Some more details and justification:
- This membership offers free and unlimited tastings for six guests each visit for life! We are going to live a long time and we will get our money’s worth. The tastings are $10 per person to receive six flights. We can work our way through this 7 days a week for lunch and dinner 350 days per year. There would be a quick ROI and ROH (Return on Happiness) on that option. Who says that wine is not just a breakfast drink anymore?
- There are other membership levels that do not have an “initiation fee” available. The membership we selected has only 150 members and is an invitation only club. It has been closed to new members for some time now. Fortunately, Dianne is well connected and we had no issues joining. These openings do not come available often; we decided to jump all in with a $1,000 hit to the budget. (On our first visit we ran into a famous local artist we know who also happens to be in this limited club – bonus!)
- Each time we decide that we like a wine enough to purchase it, we get a 25% discount on the price. If we are there around happy hour, or we can talk them into it, we can also get an additional 5% off.
- We receive special invitations to private events not open to the public. This could be dinners, barrel tastings, seminars, and other events. This is a great way to meet local wine enthusiasts and to make new friends.
- There is a private seating area (to date this area has not been full) available to the members in this club. The private room overlooks the valley and vineyard. Our smugness level continues to increase as we walk past a packed tasting room 4 people deep to our own private chairs or sofa.
- We can justify anything as humans. One man’s trash is another man’s treasure. It seems that once we determine that we want to do something, the planets come into alignment and the numbers magically work to prove we are right in our decision. This of course is what happened in this decision making process while we were drinking wine and trying to decide if we should join a club that would enable us to drink more wine. It is weird how that works.

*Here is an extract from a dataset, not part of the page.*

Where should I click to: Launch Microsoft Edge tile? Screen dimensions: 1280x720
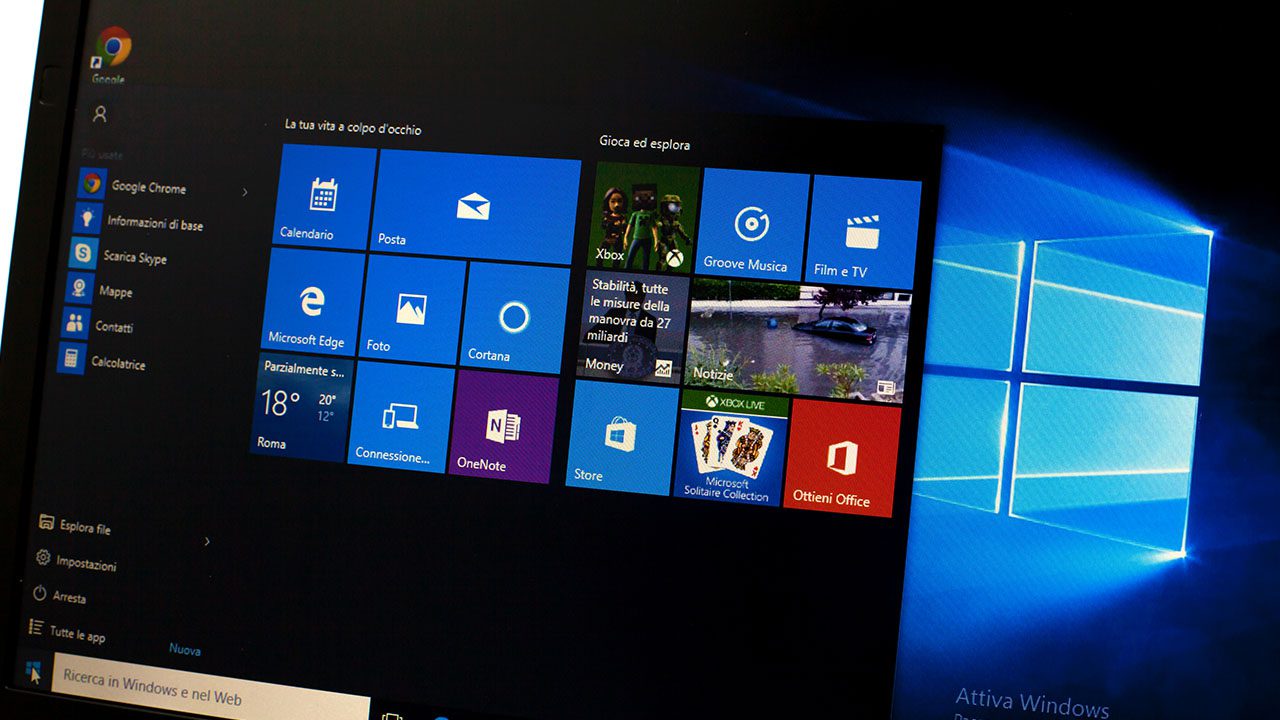312,302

Conclusion and justification of why it is completely logical to spend $1,000 to have the right to buy expensive fine wine
We know the Sedona area will be our home for years due to Dianne’s parents nearby and our love of the area. This wine membership will be used extensively. My guess is that if we really track our tasting visits, it will take only a couple years to breakeven. We have 40 more years at least left on the earth, so that will provide us a great ROH.
It is interesting how many of the folks we have invited to come tasting with us have promptly accepted. No one has declined yet, with plenty of fun had by all. We have met new people and continued to build friendships from what were more casual acquaintances in the past. When we ask people if they want to go for wine tastings at the best winery around, our treat, it is an easy sell.
Finally, the biggest benefit is that we are able to drink some quality wines at a discounted price. We still have some frugal DNA buried in our wine consuming stomachs; however we do appreciate a cost to taste value that is favorable on the budget. I just hope the winery doesn’t decide to kick us out due to the fact they probably will lose money on us. Only time will tell!